The idea of an “aligned superintelligence” seems misguided

Link post

For a while I’ve been reading LessWrong, and there’s something that doesn’t make much sense to me, which is the idea that it is possible to align an AGI/​superintelligence at all. I understand that it’s probably not even a majority of discussion on LW that is optimistic about the prospect of AI alignment via technology as opposed to other means, but nonetheless, I think it’s skews the discussion.

I should humbly clarify here that I don’t consider myself in the league of most LW posters, but I have very much enjoyed reading the forum nonethless. The alignment question is a bit like the the Collatz conjecture, seductive, only the alignment question intuitively seems much harder than Collatz!

Alignment is a subject of intense ongoing debate on LW and other places, and of course the developers of the models, though they admit that it’s hard, are still optimistic about the possibility of alignment (I suppose they have to be).

But my intuition tells me something different; I think of superintelligence in terms of complexity, eg, it has a greater ability to manage complexity than humans, and to us it is very complex. In contrast, we are less complex to it and it may find us basic and rather easy to model /​ predict to a good degree of confidence.

I think complexity is a useful concept to think about, and it has an interesting characteristic, which is that it tends to escape your attempts to manage it, over time. This is why, as living organisms, we need to do continual maintenance work on ourselves to pump the entropy out of our bodies and minds.

Managing complexity takes ongoing effort, and the more complex the problem is, the more likely that your model of it will fall short sooner or later, so pretty much guaranteed, in the case of a superintelligence. And this is going to be a problem for AI safety, news to pretty much no-one I expect…
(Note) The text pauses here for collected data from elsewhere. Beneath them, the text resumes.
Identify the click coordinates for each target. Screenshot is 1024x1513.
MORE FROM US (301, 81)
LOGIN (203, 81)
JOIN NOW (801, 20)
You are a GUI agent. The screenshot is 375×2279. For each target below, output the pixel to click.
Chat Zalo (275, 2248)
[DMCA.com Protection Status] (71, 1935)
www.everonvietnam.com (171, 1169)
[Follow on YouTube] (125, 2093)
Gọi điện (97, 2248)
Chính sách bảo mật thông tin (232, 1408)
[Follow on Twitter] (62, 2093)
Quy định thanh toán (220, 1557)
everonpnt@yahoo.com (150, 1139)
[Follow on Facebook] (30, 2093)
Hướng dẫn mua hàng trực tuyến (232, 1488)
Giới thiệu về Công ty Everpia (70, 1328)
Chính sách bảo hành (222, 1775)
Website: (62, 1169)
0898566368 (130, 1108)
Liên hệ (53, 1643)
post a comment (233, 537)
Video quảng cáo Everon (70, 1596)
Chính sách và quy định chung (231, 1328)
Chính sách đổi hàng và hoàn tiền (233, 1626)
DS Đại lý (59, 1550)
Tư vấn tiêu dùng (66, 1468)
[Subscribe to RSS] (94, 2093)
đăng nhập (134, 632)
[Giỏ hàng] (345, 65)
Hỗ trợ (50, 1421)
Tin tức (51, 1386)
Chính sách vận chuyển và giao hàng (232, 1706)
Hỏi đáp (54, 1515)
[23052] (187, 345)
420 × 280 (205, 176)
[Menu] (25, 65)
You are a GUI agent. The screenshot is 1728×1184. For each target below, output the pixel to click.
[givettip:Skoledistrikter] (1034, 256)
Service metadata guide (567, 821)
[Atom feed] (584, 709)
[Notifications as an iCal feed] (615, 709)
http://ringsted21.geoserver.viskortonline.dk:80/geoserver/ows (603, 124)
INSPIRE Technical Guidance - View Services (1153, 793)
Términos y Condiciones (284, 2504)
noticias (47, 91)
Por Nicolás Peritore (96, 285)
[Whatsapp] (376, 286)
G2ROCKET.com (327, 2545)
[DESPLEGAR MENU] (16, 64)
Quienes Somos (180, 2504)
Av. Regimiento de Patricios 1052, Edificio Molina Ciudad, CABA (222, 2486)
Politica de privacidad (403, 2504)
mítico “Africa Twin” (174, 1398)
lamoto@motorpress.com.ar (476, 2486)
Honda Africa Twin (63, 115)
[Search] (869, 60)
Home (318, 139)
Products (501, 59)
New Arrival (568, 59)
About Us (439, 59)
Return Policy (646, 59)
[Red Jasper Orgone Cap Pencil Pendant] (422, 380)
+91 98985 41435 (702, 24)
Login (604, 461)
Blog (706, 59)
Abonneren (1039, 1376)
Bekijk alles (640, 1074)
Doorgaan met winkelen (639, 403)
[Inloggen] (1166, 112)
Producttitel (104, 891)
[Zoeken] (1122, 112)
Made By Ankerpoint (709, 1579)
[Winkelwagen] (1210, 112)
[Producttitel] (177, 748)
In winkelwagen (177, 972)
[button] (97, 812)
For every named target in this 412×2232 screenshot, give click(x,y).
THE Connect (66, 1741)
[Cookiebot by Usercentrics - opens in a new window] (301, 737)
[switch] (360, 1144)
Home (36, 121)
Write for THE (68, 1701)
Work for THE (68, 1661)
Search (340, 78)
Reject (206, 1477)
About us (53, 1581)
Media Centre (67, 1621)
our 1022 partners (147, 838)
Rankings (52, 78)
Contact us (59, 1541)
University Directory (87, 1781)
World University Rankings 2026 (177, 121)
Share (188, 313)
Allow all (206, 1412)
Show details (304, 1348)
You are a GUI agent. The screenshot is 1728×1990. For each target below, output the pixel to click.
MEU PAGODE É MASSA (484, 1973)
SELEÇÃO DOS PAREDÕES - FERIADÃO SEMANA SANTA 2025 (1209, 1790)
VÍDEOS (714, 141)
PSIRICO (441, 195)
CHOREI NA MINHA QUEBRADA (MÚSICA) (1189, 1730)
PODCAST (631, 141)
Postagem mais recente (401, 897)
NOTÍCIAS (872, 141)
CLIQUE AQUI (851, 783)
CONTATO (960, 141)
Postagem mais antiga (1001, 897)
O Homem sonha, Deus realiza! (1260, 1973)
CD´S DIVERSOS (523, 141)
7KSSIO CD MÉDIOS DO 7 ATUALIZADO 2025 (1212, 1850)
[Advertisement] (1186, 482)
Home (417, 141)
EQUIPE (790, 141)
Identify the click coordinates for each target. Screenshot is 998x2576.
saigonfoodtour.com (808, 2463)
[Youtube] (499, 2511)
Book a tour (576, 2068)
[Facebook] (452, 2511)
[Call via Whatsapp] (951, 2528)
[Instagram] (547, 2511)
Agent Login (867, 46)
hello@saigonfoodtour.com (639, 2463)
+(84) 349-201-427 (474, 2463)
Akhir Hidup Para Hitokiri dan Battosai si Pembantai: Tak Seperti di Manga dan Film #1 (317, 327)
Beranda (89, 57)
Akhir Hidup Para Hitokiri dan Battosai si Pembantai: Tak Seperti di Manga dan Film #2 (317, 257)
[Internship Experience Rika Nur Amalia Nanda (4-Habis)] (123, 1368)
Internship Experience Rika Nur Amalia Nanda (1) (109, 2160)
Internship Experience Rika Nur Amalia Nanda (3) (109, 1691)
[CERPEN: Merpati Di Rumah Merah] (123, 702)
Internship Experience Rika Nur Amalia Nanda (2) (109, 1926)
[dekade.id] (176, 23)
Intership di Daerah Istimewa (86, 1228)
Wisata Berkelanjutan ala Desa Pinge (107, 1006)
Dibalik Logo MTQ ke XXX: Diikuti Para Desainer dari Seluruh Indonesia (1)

And this is just how life is, and I havn’t seen an example in any other domain that would suggest we can align a superintelligence. If we could, maybe we could first try to align a politician? Nope, we havn’t managed that either, and the problem isn’t entirely dissimilar. What about aligning a foreign nation state? Nope, there are only 2 ways, either there is mutual benefit to alignment, or there is a benefit to one party to behave well because the other has the circumstantial advantage.

I Googled “nature of complexity” just to see if there was anything that supported my intuition on the subject, and the first result is this page, which has a fitting quote:

“Complexity is the property of a real world system that is manifest in the inability of any one formalism being adequate to capture all its properties. It requires that we find distinctly different ways of interacting with systems. Distinctly different in the sense that when we make successful models, the formal systems needed to describe each distinct aspect are NOT derivable from each other.”

My layman’s understanding of what it is saying is can be summed up thusly:

Life Finds a Way (Single) | Dinosaur Love

Complexity will find a way to escape your attempts to control it, via unforseen circumstances that require you to augment your model with new information.

So, I can’t find a reason to believe that we can align an AI at all, except via a sufficient circumstantial advantage. There is no silver bullet here. So if it were up to me (it’s not), I’d:

  • Replace the terminology of “AI alignment” with something else; deconstructability, auditability, but always keeping in mind that an AGI will win this game in the end, so don’t waste time talking about an “aligned AGI”.

  • Do the work of trying to analyze and mitigate the escape risks, be it via nanotechnology spread in the atmosphere or other channels.

  • Develop a strategy, perhaps a working group, to continually analyze the risk posed by distinct AI technologies and our level of preparedness to deal with these risks; it may be that an agentic AGI is simply an unacceptable risk, and the only acceptable approaches are modular, or auditable.

  • Try to find a strategy to socialize the AI, to make it actually care, if not about us then at least first about other AIs (as a first step). Create a system that slows it’s progress somehow. I don’t know, maybe look into entangling it’s parameters using quantum cryptography , or other kinds of distributed architectures for neural networks ¯\(°_o)/​¯

  • Get people from all fields involved. AI researchers are obviously critical but ideally there should be a conversation happening at every level of society, academia, etc (bonus points: Make another movie about AGI, which can potentially be far scarier than previous ones, since the disruption is starting to become part of public consciousness in a more public way).

Maybe, just maybe, if we do all these things we can be ready in 10 years when that dark actor presses the button…

Edit: going to reference here some better formulated arguments that seem to support what I’m saying.

https://​​www.lesswrong.com/​​posts/​​AdGo5BRCzzsdDGM6H/​​contra-strong-coherence

I agree with ^, a general intelligence can realign itself. The point of agency is it will define utility as being whatever maximises it’s predictability /​ power over it’s own circumstances, not according to some pre-programming.